Because the trials were of limited duration and were not powered to demonstrate a difference in clinical outcomes such as acute kidney injury or chronic kidney disease, only postmarketing experience will determine the clinical relevance of the small but statistically significant differences observed between TAF and TDF. Postmarketing surveillance of renal safety will be complicated by the coadministration of TAF with medications known to interfere with the tubular secretion of creatinine, including the pharmacologic enhancers cobicistat and ritonavir and the antiretroviral agents dolutegravir and rilpivirine.5 Each of these agents has been associated with a rapid and sustained increase in serum creatinine that is independent of measured GFR, confounding the interpretation of creatine-based estimates.
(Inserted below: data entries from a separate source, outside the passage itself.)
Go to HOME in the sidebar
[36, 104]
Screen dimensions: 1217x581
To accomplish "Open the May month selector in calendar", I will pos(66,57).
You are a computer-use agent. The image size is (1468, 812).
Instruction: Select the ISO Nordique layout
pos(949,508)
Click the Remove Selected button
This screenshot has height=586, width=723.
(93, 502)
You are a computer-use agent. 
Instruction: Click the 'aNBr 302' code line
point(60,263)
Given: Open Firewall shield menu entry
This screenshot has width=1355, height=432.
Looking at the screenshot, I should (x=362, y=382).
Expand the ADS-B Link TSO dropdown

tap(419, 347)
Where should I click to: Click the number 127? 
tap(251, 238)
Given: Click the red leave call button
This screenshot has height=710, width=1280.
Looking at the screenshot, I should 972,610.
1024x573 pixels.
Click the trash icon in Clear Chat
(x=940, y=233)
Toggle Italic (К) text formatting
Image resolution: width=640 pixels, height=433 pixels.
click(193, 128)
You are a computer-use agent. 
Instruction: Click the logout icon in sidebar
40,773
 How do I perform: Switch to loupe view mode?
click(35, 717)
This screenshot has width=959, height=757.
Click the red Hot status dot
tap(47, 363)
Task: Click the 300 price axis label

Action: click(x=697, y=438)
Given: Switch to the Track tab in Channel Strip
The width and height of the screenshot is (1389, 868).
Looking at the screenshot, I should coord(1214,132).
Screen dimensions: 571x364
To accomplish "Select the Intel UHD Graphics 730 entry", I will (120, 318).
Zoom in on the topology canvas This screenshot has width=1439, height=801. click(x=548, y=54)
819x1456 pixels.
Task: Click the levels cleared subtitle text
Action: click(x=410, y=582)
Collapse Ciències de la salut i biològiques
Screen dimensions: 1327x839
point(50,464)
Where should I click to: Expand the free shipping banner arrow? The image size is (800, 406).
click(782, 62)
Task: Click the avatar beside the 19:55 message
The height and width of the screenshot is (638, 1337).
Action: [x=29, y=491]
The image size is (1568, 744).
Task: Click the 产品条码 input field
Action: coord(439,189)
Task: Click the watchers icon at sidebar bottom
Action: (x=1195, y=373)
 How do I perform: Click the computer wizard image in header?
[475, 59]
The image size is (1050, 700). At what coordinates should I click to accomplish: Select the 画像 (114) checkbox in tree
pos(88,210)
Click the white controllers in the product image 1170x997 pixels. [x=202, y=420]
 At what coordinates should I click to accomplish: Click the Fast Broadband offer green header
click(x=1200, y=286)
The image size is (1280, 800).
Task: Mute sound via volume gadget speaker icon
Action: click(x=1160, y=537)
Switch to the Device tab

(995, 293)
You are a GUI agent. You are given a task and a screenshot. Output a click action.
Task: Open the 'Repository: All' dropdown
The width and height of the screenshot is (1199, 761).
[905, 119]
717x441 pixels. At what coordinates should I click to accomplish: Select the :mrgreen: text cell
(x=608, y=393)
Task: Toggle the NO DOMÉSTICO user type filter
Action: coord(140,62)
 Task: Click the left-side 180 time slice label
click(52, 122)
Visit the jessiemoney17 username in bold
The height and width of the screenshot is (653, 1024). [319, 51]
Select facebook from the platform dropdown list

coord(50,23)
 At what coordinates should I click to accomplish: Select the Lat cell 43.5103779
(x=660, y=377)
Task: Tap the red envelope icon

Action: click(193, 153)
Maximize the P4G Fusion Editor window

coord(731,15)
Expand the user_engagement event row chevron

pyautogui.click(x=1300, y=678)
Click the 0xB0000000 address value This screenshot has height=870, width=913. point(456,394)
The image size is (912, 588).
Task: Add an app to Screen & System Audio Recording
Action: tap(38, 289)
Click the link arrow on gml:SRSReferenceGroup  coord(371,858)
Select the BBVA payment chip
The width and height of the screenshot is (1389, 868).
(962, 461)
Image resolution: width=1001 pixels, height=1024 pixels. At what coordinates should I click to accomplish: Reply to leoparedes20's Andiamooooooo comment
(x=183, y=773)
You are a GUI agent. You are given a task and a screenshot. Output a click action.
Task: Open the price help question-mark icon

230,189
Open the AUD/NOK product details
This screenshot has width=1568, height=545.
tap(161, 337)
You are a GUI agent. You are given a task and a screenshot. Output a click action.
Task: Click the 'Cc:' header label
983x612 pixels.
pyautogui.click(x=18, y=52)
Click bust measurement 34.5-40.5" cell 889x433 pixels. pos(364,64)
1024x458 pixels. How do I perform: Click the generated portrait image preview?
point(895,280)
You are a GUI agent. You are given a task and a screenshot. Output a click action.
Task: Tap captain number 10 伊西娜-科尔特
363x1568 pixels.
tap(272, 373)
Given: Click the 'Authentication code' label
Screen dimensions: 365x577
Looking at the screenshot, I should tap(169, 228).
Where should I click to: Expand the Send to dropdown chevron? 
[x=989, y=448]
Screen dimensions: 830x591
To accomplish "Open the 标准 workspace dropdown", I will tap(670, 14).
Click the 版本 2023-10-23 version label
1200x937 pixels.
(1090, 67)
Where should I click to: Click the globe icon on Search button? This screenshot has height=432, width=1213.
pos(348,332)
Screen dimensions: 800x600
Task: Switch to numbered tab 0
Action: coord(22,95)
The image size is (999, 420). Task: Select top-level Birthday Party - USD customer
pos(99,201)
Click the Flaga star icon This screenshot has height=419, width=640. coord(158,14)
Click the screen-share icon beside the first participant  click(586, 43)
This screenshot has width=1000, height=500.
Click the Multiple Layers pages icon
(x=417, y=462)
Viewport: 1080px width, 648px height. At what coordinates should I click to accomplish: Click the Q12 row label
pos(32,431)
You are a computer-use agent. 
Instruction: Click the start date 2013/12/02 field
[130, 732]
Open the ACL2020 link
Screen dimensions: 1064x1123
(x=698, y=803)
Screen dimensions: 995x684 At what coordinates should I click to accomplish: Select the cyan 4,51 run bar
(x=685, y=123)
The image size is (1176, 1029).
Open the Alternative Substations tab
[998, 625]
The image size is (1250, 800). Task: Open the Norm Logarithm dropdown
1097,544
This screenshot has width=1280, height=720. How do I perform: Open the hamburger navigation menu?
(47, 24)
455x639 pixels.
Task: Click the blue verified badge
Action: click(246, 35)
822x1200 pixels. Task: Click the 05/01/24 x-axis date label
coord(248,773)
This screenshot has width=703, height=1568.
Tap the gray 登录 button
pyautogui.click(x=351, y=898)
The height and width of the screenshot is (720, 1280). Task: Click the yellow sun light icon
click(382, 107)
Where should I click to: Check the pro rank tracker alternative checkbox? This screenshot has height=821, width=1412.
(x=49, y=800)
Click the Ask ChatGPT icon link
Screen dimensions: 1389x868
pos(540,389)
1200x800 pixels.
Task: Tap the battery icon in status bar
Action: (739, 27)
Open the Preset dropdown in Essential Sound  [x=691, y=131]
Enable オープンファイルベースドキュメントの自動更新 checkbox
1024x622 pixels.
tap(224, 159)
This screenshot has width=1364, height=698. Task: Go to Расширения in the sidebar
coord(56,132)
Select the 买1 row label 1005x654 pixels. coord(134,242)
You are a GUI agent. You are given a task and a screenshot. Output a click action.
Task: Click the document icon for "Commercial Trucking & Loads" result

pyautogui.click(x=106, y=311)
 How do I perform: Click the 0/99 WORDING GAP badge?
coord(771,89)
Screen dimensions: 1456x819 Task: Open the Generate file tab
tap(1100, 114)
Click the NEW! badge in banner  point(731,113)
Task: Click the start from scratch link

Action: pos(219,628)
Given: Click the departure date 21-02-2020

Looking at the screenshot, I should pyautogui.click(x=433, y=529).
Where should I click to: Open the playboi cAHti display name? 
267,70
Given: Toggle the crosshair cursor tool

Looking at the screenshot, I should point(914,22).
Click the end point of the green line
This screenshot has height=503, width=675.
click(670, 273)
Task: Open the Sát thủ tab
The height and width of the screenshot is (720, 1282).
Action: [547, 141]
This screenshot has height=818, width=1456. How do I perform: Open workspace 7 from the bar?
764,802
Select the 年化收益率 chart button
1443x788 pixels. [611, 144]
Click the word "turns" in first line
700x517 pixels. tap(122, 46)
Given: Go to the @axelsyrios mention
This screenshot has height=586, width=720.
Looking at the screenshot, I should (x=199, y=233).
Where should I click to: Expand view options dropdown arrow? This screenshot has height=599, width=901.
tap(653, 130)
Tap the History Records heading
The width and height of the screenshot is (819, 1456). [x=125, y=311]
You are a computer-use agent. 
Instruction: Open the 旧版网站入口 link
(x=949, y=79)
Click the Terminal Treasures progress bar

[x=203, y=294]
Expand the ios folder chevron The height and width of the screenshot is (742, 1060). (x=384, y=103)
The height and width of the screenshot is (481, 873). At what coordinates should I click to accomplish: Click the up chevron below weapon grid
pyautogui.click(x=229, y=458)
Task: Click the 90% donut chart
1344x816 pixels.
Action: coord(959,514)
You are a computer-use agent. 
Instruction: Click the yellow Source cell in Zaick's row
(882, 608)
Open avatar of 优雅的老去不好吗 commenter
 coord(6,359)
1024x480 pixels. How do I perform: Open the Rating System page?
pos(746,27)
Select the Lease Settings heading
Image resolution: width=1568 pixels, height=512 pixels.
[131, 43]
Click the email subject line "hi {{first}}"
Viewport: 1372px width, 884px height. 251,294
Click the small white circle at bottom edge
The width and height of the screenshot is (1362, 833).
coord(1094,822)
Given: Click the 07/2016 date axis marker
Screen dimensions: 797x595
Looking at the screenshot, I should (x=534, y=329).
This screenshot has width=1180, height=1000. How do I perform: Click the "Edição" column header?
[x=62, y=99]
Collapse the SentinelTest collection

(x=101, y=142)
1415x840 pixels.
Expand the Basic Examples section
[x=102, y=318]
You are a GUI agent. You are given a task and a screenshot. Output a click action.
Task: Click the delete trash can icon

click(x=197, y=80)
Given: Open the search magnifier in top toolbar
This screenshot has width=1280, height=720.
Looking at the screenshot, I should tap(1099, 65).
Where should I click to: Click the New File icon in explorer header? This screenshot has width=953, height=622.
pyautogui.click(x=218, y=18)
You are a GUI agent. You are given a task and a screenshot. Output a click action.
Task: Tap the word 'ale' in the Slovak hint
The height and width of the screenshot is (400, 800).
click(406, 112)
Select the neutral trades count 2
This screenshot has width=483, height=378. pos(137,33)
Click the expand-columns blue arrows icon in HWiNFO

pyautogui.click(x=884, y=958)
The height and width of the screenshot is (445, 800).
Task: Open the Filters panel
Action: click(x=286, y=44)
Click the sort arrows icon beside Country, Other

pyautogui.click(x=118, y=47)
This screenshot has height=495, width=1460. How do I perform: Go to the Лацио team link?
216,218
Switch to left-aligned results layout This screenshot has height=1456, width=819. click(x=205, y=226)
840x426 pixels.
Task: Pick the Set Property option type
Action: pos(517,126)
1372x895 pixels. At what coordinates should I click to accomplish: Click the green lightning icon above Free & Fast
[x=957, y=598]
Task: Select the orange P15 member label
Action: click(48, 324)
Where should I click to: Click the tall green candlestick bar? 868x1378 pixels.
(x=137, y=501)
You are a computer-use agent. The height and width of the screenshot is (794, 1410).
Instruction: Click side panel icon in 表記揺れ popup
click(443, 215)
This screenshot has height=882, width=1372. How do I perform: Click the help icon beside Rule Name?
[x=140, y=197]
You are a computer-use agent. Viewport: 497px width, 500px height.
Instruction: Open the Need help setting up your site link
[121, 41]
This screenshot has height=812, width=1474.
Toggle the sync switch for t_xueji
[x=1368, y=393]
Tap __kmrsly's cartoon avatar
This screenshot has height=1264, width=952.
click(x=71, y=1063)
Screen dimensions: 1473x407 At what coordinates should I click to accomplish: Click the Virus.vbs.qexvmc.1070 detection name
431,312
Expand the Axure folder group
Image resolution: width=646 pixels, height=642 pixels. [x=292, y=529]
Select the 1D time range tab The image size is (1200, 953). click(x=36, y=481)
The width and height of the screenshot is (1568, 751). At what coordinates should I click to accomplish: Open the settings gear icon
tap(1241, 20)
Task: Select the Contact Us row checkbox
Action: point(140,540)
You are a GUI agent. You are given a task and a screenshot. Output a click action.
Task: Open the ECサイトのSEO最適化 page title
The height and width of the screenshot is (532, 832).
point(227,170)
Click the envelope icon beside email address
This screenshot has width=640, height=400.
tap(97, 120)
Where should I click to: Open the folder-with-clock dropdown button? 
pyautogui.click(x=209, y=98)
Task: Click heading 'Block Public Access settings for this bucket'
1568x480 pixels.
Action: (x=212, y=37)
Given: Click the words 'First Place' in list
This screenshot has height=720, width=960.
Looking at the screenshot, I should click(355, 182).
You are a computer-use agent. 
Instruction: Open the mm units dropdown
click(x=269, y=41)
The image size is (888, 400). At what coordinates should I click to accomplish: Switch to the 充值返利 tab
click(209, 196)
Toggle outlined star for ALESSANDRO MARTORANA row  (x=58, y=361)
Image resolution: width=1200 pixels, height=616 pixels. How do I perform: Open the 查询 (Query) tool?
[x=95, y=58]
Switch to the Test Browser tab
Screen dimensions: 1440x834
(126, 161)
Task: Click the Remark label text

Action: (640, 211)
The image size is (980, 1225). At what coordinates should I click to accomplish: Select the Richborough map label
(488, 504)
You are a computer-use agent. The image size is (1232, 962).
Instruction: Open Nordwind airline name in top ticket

Cystatin C has been suggested as an alternative to serum creatinine in this setting, but is less accurate as a marker of GFR when used alone in HIV-infected individuals.6
 
Another important unanswered question is whether any safety benefits of TAF would extend to individuals with reduced GFR. Individuals with CrCl <50 ml/min were excluded from the primary trials, consistent with dosing guidelines for the TDF-containing comparator. Based on the results of a small single-dose pharmacokinetic study, TAF does not appear to require dose reduction in adults with CrCl 30 ml/min; exposure to tenofovir as measured by area under the curve in adults with CrCl 15 to 30 ml/min was similar to that previously observed in healthy volunteers following the administration of full-dose TDF. The fixed-dose combination of TAF with elvitegravir, cobicistat, and emtricitabine is FDA-approved for use in adults with CrCl >30 ml/min, making it the first single-pill antiretroviral therapy regimen recommended for patients with CrCl <50 ml/min.
 
An ongoing open-label study is evaluating the safety of this regimen in adults with CrCl 30 to 69 ml/min.7 Preliminary results demonstrated no significant change in CrCl or measured GFR, but a rapid and sustained reduction in proteinuria, albuminuria, RBP, and β2-microglobulin in participants switching from a TDF-containing regimen. The safety of TAF in patients with a prior history of TDF nephrotoxicity will be the subject of future studies.